2004–12–20
Oil and Empire
Jim Kunstler has written yet another great article about U.S. dependence on oil in which he touches on the political, social, and economic consequences. Oh, Come All Ye Clueless:
Time Magazine’s Person of the Year had a famous father who famously remarked a decade ago that ‘the American way of life is not negotiable.’ This remains the animating principle beneath most of America’s troubles in the world.
A good many people in the United States probably still agree with this notion, but how realistic is it? How long can America base its economy on suburban land development? Realistically, that way of doing things has to end now. Unless we want to try to turn the entire Middle East (including Saudi Arabia) into an occupied colony, which would seem beyond our military capacities, to put it mildly, since we can’t even enforce civil order in Iraq.

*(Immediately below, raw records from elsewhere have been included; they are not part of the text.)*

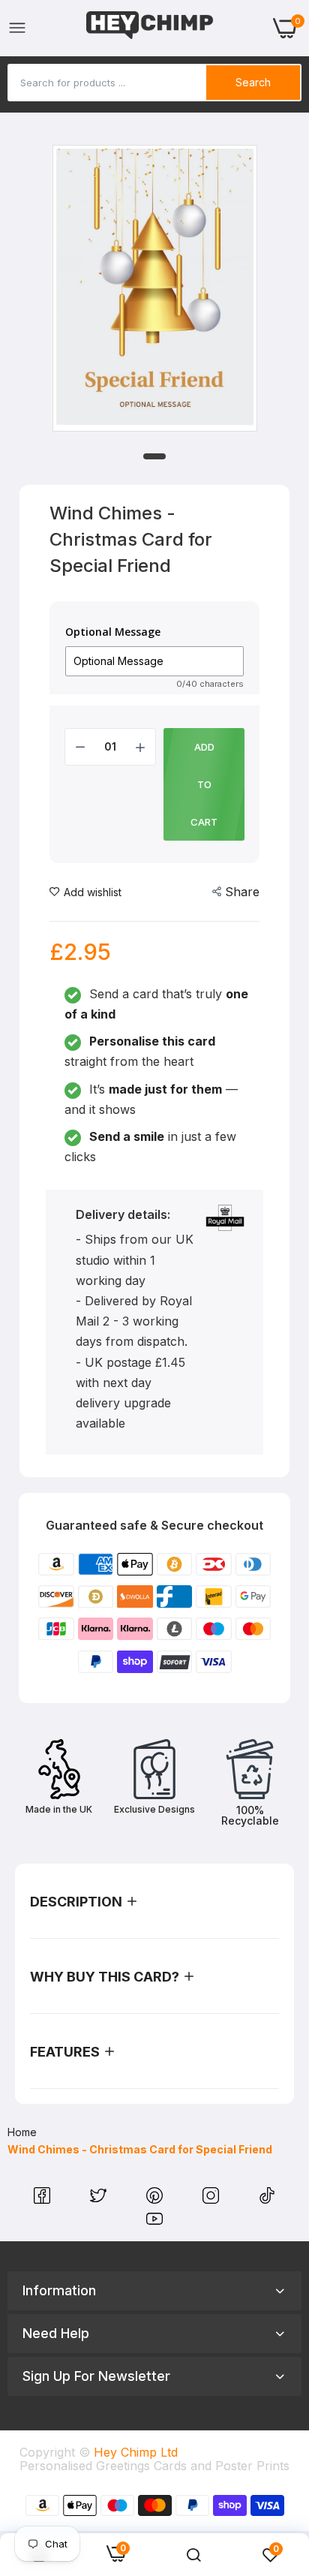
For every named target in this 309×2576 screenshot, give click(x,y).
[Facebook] (44, 2199)
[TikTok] (267, 2199)
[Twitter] (100, 2199)
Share (242, 891)
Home (22, 2132)
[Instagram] (212, 2199)
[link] (193, 2555)
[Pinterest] (156, 2199)
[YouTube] (154, 2222)
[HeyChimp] (150, 28)
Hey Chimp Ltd (136, 2452)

To keep the suburban expansion going indefinitely we will need to continue using one-quarter of the world’s oil every day. Since this resource is about to head over the all-time peak production arc, there will be incrementally a few percentages less total oil produced every year after the peak. We’ll probably have to occupy Venezuela, too, and Nigeria, to keep the suburban expansion going – not to mention the daily operation of it, with the sixty mile commutes and the estimated average seven car trips per day per household to chauffeur kids and run errands. As we maintain our oil consumption under these conditions, other nations will have to use proportionately less. How will the Europeans and the Chinese feel about that? Will there be discontent over it? And might it affect our relations with them?"
Why is this not being talked about? Read through the news sites and the blogosphere and you’ll see that the subject of oil is utterly absent from the discussion. Look for it. Go ahead. You won’t find it. We have created a society that is based on oil and yet we don’t talk about it? We don’t discuss the issue at all. It is ridiculous and dangerous. We may not be willing to negotiate our way of life but, as Kunstler suggests, we better “get ready for reality to arbitrate it for us."